ACTIVITY: Whichever lines include the word "input", copy them as they appear in the data.

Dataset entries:

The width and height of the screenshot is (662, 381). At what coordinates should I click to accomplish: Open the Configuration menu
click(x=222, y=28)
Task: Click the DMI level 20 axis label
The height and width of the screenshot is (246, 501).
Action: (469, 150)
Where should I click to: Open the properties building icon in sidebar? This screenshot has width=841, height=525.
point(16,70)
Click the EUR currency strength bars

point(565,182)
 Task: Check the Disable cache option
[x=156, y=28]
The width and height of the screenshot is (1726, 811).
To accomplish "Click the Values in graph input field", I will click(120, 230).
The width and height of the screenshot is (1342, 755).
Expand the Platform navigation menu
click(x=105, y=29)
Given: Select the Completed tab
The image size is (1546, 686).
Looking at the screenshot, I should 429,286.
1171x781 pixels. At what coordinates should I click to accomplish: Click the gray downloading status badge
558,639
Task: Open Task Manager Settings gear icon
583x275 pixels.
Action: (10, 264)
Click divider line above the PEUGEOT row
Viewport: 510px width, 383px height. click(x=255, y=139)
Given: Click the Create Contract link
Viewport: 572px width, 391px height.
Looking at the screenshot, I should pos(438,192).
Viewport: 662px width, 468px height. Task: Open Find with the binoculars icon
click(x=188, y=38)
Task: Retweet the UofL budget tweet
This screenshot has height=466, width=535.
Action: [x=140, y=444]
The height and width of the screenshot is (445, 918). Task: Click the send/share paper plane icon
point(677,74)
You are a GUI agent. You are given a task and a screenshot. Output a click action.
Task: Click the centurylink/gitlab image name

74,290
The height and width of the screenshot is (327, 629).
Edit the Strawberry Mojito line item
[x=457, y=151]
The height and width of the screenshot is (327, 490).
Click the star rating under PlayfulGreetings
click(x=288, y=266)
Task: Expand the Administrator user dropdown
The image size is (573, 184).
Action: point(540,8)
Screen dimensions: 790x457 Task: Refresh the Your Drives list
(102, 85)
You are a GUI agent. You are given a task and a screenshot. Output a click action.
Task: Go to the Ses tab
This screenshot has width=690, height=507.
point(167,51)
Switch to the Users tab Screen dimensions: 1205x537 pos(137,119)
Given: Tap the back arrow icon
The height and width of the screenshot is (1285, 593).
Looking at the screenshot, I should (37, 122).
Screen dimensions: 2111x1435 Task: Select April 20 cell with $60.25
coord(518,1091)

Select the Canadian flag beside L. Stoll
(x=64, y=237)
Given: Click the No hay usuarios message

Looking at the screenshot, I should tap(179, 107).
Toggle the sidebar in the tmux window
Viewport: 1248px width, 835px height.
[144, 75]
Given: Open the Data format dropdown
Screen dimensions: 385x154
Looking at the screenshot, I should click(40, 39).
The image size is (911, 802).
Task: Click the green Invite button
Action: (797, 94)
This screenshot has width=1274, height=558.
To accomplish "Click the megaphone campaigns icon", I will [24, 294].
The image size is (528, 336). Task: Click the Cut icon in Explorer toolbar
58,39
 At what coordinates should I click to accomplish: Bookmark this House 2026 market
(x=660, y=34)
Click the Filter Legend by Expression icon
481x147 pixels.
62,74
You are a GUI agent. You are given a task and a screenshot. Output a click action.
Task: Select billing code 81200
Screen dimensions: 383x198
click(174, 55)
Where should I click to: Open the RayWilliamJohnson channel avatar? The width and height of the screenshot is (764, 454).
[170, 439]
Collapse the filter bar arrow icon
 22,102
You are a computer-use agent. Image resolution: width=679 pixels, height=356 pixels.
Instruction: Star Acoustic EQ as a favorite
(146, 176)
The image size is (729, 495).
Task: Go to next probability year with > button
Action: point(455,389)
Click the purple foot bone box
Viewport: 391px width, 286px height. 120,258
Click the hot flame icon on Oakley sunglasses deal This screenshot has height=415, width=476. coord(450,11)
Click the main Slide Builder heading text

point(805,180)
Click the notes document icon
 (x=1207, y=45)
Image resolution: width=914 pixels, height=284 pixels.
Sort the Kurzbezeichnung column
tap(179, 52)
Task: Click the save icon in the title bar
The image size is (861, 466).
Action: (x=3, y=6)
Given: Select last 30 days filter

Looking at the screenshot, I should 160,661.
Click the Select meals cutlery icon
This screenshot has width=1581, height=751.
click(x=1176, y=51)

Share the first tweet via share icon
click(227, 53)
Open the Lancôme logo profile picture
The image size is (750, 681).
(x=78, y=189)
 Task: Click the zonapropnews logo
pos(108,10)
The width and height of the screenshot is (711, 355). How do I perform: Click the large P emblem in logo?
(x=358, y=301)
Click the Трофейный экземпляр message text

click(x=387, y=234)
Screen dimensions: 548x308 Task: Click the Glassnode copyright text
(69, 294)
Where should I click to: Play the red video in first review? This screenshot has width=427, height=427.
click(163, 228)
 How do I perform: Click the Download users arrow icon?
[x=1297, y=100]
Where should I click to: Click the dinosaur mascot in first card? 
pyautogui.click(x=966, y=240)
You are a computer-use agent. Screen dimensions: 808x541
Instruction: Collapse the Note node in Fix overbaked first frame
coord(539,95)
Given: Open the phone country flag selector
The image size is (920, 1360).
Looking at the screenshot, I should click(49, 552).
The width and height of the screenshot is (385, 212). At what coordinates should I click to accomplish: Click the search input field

RESPONSE TO THE EXERCISE:
To accomplish "Click the Values in graph input field", I will click(120, 230).
The width and height of the screenshot is (385, 212). At what coordinates should I click to accomplish: Click the search input field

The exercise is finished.